The occupation at Ihumātao in January, 2020. Photo / Sylvie Whinray
OPINION:
Generally, the closer to Christmas a government announces something, the more unpopular that thing probably is. It's the old trick of slipping out bad news while voters are too distracted by present-shopping and too worn out to care.
That was the case with this week's Ihumātao announcement. Left untila week before Christmas Eve, held until three hours after the Prime Minister had finished her last media conference with journalists for the year.
There is a list of reasons this announcement may be unpopular with voters. First, the use of $30 million of taxpayer money to reward the land occupiers. This, in the same week Treasury warned the Finance Minister that money is now so tight that "strong management of revenue and expenses is required".
Then, the concern that it undermines private property rights given Fletcher was essentially forced to its sell land for well below market value. The land was valued at $36 million three years ago, and even ignoring the massive increase in property prices since 2017, the company took a haircut.
And finally, the warning that it sets a precedent for future occupation of private property. It's not theoretical. It's already happening at Shelly Bay in Wellington.
Over the next three years the Government will probably end up wishing they had more than one Christmas a year in which to bury unpopular decisions concerning te ao Māori, because race relations looks like a debate set to continue this Parliamentary term.
Ihumātao is probably not the last contentious te ao Māori decision this Government will have to confront.
The Government will almost certainly come under pressure from the Māori Party, back in Parliament after a three-year hiatus. Unlike the ultra-compromising Māori Party of John Key's era, this iteration is looking for more change, faster.
They've publicly said their aim is to "pressure" the Labour Party. And, they're happy to take quite edgy positions. For example, co-leader Debbie Ngarewa-Packer's maiden speech in which she declared "I stand here as a descendant of a people who survived a holocaust".
This is the party that made headlines last year by leading the Hands Off Our Tamariki protest against Oranga Tamariki's uplift of pēpi Māori (Māori babies) and Ngarewa-Packer running iwi-led checkpoints during the first lockdown.
Expect the ongoing discussion around Oranga Tamariki to be fodder for the party.

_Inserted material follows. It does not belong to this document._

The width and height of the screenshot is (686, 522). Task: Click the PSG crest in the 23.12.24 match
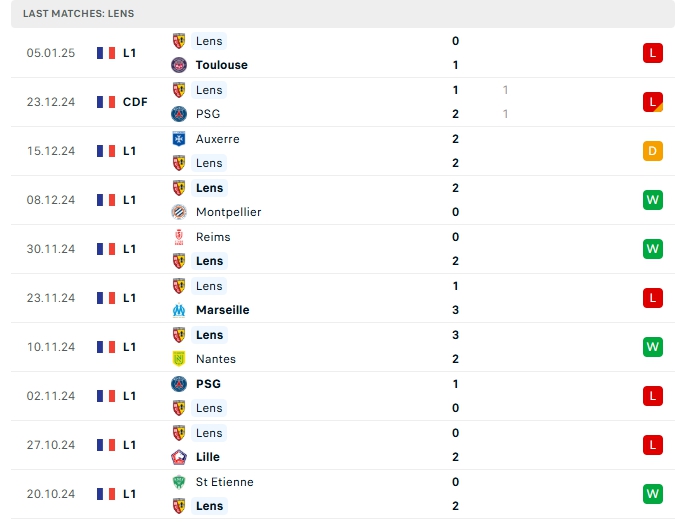[180, 114]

The more attention the Māori Party gets, the more it puts pressure on the Labour Party's Māori MPs if they feel their seats are under threat. That concern has been validated by Labour's Tamati Coffey losing the Waiariki seat to the Māori Party.
Those Labour MPs will be under pressure to match the promises and noise from their Māori Party rivals, and thus exert pressure on Jacinda Ardern for public wins. That threatens to be a tough balancing act for the PM who has clearly abandoned most of her "transformational" plans in favour of chasing and retaining centre voters.
How she mollifies the Labour Māori caucus will be the trick. Because already, Labour's 15-strong Māori caucus is bigger than it's ever been.
They have shown their ability to flex their muscles and make demands, including forcing Kelvin Davis into Labour's No 2 position, and possibly also leveraging Nanaia Mahuta into the foreign affairs portfolio despite her lack of qualification for the role.
Exerting power isn't a bad thing. Any grouping within a caucus is entitled to (and should) use that size to further its own goals, whether it be a group of rural MPs, urban MPs, liberals, conservatives, or, in this case, Māori MPs.
What's tricky is when the goals of that grouping don't align with the goals of the wider party. And that seems the case with Labour. The Ihumātao decision is one the Māori caucus will see as a win, but one Jacinda Ardern doesn't even want to answer questions about.
Expect more of this. There are probably more controversial te ao Māori decisions than Christmases left between now and 2023's election.